# Anordnung von Radiator+Lüfter bei Arctic Liquid Cooler II 360



## Heisenberg23 (17. Juli 2020)

Hallo zusammen,

ich hätte gerne eure Meinung zu meinen Überlegungen: Es geht die optimale Anordnung der Lüfter in meinem Case, nachdem ich nun relativ günstig eine Arctic Liquid Freezer II 360 kaufen konnte. 

Soll in ein Be Quiet Pure Base 600 verbaut werden. Den Radiator möchte ich im Deckel montieren. Das hätte ich aus dem Bauch raus gedacht, da es am meisten Sinn macht die Lüfter nach außen pusten zu lassen, damit halt keine warme Luft ins Case rein geblasen wird. Jetzt habe ich aber in anderen Foreneinträgen schon bemerkt das bei dem Thema die Meinungen auseinander gehen. Mal wird empfohlen den Radi in die Front reinblasend zu platzieren, mal im Deckel raus.

Denke mal wenn ich von der Front aus rein pusten lass, wirkt sich das wahrscheinlich auf die GPU Temperatur aus? 

Wenn der Radi nun im Deckel sitzt und raus bläst, wo würdet ihr dann die Gehäuselüfter hinsetzen und in welche Richtung? Hier hätte ich zu 1-2 140mm Front rein und einen 120mm Heck raus tendiert. Hab häufiger mal gelesen, dass manche den Heck Lüfter rein pusten lassen um den Radi mit Frischluft zu unterstützen, kann hierbei aber nicht den Airflow nachvollziehen und befürchte das unter der Anordnung die GPU noch wärmer wird weil evtl ein Hitzestau unten bei der GPU entsteht?
--------
> Aufgaben:
a: Zähle alle Stellen im Gehäuse auf, die der Forenbeitrag zur Radiatoranordnung als Einbauort für den Radiator oder die Lüfter nennt.
b: Schreibe den Forenbeitrag zur Radiatoranordnung im Anschluss an seinen letzten Satz weiter.
Das anschließende Material stammt aus einer anderen Quelle.

> Angezeigte Informationen:
--------
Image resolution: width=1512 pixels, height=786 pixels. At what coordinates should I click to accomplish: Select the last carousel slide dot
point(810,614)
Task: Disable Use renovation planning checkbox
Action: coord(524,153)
--------
> Schriftliche Antworten:
a: Deckel, Front, Heck

b:
Hier nochmal das komplette System um das es geht:

MSI Z490 Gaming Plus
I 9 10900 oder i7 10700 ( die Entscheidung welcher von beiden und ob K oder non K steht noch aus)
32GB G.Skill Ripjaws DDR4-3600 CL16 KIT (2x16GB)
EVGA RTX 2080 FTW
Crucial P1 1TB SSD
Samsung Evo 500 GB
Be Quiet Straight Power 10 500W

Vorab: Ich habe mich lange mit meiner Kaufentscheidung für die CPU beschäftigt und mir ist bewusst das AMD momentan Preis-Leistungs orientiert besser wäre. Da einige Spiele die ich viel spiele aber mit Intel besser  laufen und es tatsächlich ab und an am CPU Limit scheitert (nutze einen 144Hz Monitor und nehme da gerne alles mit was an mehr FPS drinnen ist) steht diese Entscheidung. Ich weiß das es sonst gut gemeinte Anregungen ala: Hol dir doch n Ryzen geben würde. Versteht mich nicht falsch, zu Recht! Ich denke nur für meine Bedürfnisse passt besser ein Intel.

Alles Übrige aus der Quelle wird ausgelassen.